The project appeared to be on-schedule as the toy fair drew to three months away. Then, as Murphy predicts, Mattel’s manufacturing engineers said that the planned translucent wheels would require drastic retooling at the company’s plant. For the designers, this meant new wheels and new prototypes, costing $15,000 and 3 weeks by conventional methods. With time and money being critical resources, Mattel’s designers turned to the stereolithography (SL) team for assistance.
Mattel first modeled the design in Alias 3-D CAD. SL models were then built in two sizes: an exact size replica for verification, and a “3-up” pattern, three times the size of the actual car, which is used to make aluminum molds good for plastic injection molding of 10 to 1,000 parts. By February, stereolithography “masters” of the vehicles were painted and ready for display at the toy fair when Top Speed Pipejammers made their official debut for customers and members of the media. The new line of cars was instantly declared a “hit” and attracted significant media attention.
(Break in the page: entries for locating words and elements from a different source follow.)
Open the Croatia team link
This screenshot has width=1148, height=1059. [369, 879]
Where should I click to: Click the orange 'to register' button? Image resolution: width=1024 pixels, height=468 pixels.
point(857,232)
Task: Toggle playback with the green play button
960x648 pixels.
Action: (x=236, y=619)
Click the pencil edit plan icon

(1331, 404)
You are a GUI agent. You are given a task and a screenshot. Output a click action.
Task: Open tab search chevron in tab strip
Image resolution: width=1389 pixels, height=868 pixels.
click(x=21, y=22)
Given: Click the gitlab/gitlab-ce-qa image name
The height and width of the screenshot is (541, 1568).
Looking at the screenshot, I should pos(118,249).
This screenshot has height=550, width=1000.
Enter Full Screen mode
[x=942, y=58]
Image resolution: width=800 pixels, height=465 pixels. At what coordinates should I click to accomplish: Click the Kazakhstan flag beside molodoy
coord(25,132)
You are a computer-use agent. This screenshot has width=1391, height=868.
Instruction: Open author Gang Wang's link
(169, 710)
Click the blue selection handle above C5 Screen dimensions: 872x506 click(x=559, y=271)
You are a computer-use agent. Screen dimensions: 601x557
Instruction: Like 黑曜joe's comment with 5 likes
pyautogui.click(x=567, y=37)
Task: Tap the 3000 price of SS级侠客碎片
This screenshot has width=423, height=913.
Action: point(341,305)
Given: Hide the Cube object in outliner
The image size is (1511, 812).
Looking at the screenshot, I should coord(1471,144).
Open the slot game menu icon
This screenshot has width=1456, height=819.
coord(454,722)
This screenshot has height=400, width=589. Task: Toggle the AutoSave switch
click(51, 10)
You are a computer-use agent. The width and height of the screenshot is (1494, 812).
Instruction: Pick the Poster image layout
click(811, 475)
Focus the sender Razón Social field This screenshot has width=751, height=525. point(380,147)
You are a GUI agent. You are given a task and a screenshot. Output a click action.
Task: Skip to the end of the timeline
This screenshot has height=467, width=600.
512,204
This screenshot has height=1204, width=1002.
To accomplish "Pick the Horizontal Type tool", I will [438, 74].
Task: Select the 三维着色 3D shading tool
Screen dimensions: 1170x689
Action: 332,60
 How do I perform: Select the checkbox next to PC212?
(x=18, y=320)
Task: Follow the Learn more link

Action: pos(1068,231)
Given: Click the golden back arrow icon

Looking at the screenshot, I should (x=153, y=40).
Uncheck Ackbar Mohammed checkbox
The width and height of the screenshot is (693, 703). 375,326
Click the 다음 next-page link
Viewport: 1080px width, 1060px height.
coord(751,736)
By adding stereolithography to the “pit crew’s” resources, Mattel decreased time-to-market by 20 percent, with a significant cost savings of $14,500 per prototype. SL also provided the designers with assurance that design integrity would be fully retained, including highly intricate detail never before attempted in the Hot Wheels product line, as well as releasing production molds in a record eight months for plastic injection molding of 200,000 models of each vehicle.